Have you seen the cultural and racial division within society lately? Unfortunately, it seems to be something that has entered our daily lives. Everyday people in this country attempt to bridge the gap between different cultures, values, talents and opinions, but the task can often be quite challenging. However, during African Awareness Week, the African Student Union (ASU) made the first step on Friday with the “Bridging the Gap Talent Show.” With a diverse line-up of talent, each member of the audience received a chance to watch dancers, singers, orators and other talented students of our campus community.

Chinyere Onuoha, a sophomore in biological engineering, and Isaac Owolabi, a senior in aerospace engineering, both members of the African Student Union, hosted this event. With friendly chemistry, they got along well and made the audience feel at ease. Dr. Tracey Ray, director of Multicultural Student Affairs, Harmony Fayomi, a senior in chemical engineering, and Candace Lee, a senior in business management, served as judges for this event.

Jamar Dawson, a senior in aerospace engineering and a member of Christian hip-hop duo, Evident Shift, opened the show, and it was clear that the judges would have a tough decision choosing a winner. Dawson began the show with a brief yet powerful spiritual rap. He rapped without a beat and maintained a fast pace. Following the opening act, dance group, Fusion, performed to a wide variety of songs. Opening with John Legend’s “Green Light,” Fusion kept the audience enthralled with their amazing dance moves, and most importantly, the diversity within their own group.

Brittany May’s eloquent spoken word challenged the audience to bridge the gap within our own community as well as with our own spiritual relationships. As May, a junior in Africana studies presented her spoken word, the audience made comments in agreement with her statements about the current state of this world. May spoke of the need to maintain a relationship with Jesus Christ and emphasized that the world can achieve more only through prayer. The audience consisted of a variety of races which helped to lend support to the theme, “Bridging the Gap.”

*DATA RECORDS:*

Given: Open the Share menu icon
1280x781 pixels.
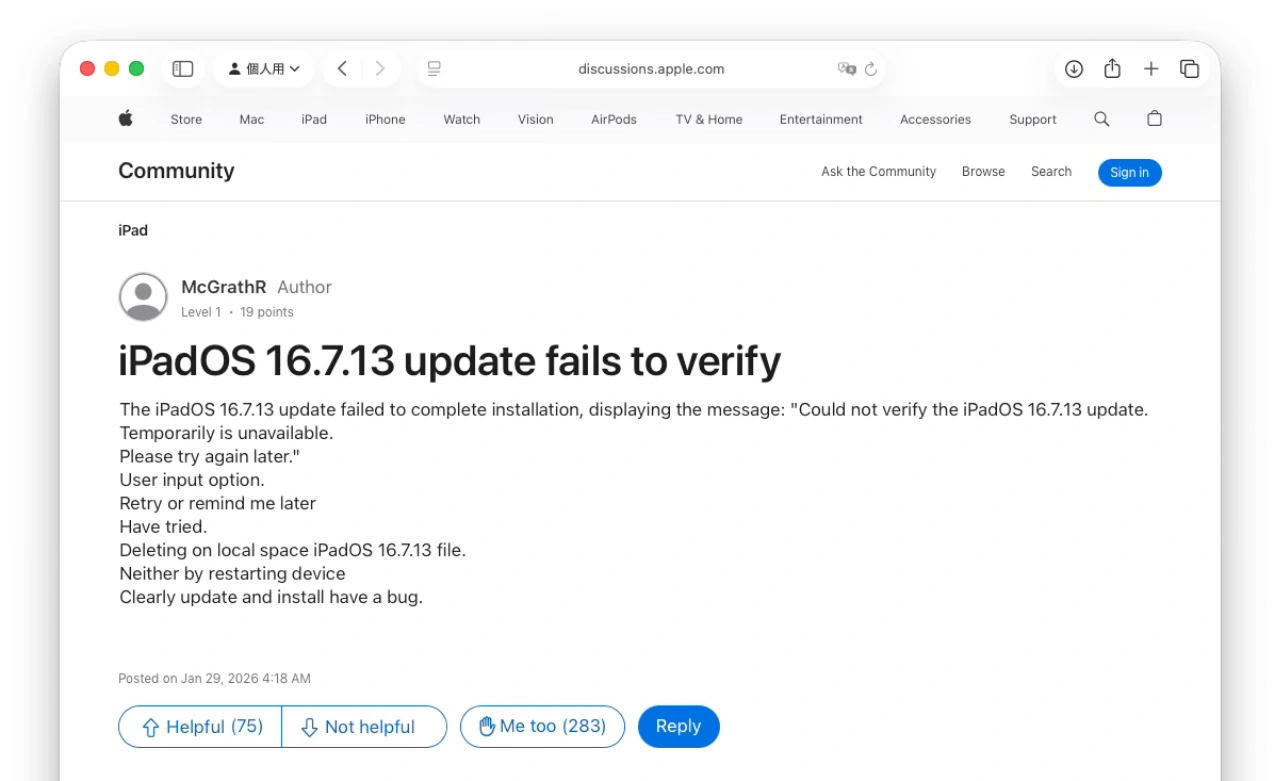Looking at the screenshot, I should point(1111,68).
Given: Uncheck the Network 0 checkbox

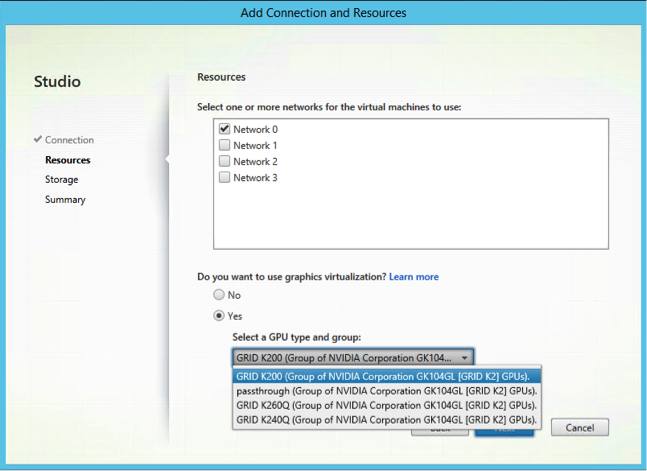Looking at the screenshot, I should tap(225, 129).
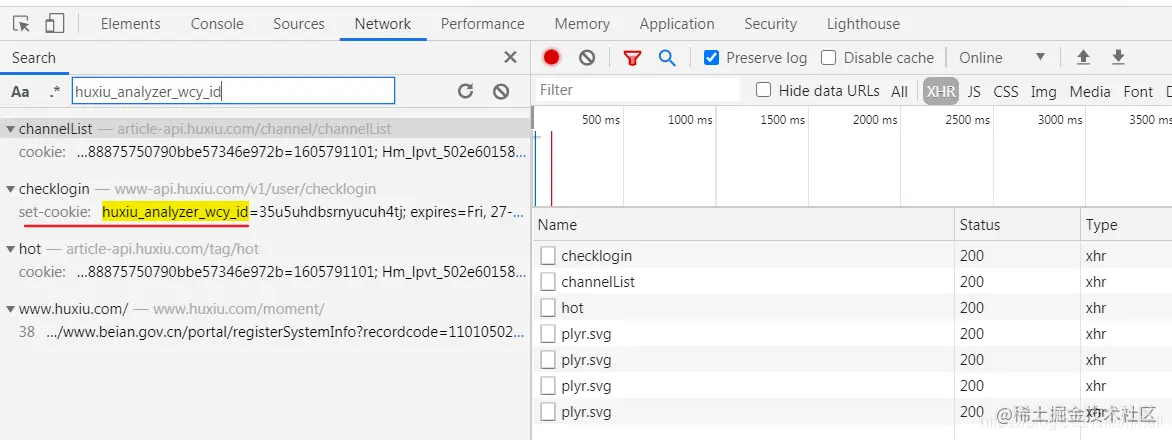This screenshot has width=1172, height=440.
Task: Click the network Filter text field
Action: (x=638, y=90)
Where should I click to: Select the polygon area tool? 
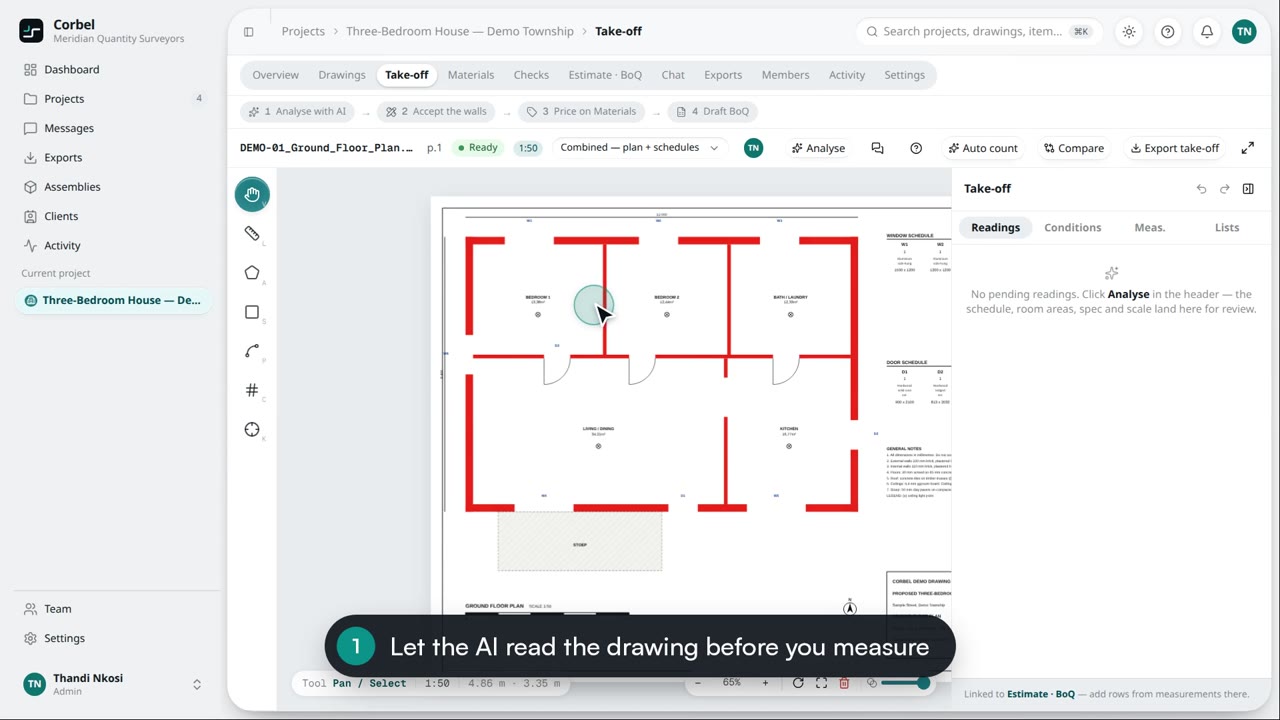(252, 273)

*TASKS:*
- 1) In the article about the talent show, which song did the dance group Fusion open with?
- 2) Rewrite the stretch of the talent show article from "Have you seen" through "our campus community.", swapping "challenging" for "difficult".
- 3) Pick up the article about the "Bridging the Gap Talent Show" after its final sentence and write what follows.

*ANSWER SECTION:*
- 1) John Legend's "Green Light."

- 2)
Have you seen the cultural and racial division within society lately? Unfortunately, it seems to be something that has entered our daily lives. Everyday people in this country attempt to bridge the gap between different cultures, values, talents and opinions, but the task can often be quite difficult. However, during African Awareness Week, the African Student Union (ASU) made the first step on Friday with the “Bridging the Gap Talent Show.” With a diverse line-up of talent, each member of the audience received a chance to watch dancers, singers, orators and other talented students of our campus community.

- 3)
Following Brittany May’s spoken word, Uninhibited Praise sang, “How Excellent is Thy Name” and evoked beautiful emotions within the crowd. While the ten members of the group harmonized and sang, the audience simply watched in amazement and worshipped the Lord. The show continued with Kyle Alston, a senior in engineering, presenting his spoken word posing the question, “Are we Free?” and Danna Bradley, a junior in biological sciences, soulfully singing, “I Need Thee,” by Bishop Paul Morton. Both performances silenced the audience as they listened. Kyle Alston’s spoken word proposed that the audience answer a question and Danna Bradley’s singing entranced the audience. The audience consisted of some who knew about the program and others such as Kendra Jordon, a sophomore in biological sciences, who said, “We didn’t know about it. We heard about it in the brickyard. I’m really glad I came to this. It was something really awesome to be a part of.”

The talent presentation concluded with a poem about the true meaning of love and its misuse, performed by ASU’s, Iwalade Alabi, a sophomore in fashion and textile management, followed by an energy filled performance by the Kappa Lambda chapter of Omega Psi Phi. Food and refreshments were provided during the intermission and following the judging period, Danna Bradley and the members of the Kappa Lambda chapter of Omega Psi Phi received first place.

Overall, students really enjoyed the show. Michael A. Griffin II, a freshman in First Year College, said that “It was culturally enlightening when observing various aspects of African culture. Not only did the program bridge the gap between African Americans, it also invited other nationalities, which enhanced the diversity of the entire program. It was a great experience.” It seems as though many were impressed with the diversity at this event. Ashley Lowe, a freshman in psychology, said, “I thought it was well organized. They [ASU] had good talent. They had a diverse turnout. There wasn’t just one type of lineup.”

The African Student Union presented a variety of talent to a diverse audience willing to listen. While it takes many more events like this to “Bridge the Gap,” ASU receives high marks for helping the campus begin its journey to a more unified and tolerant one.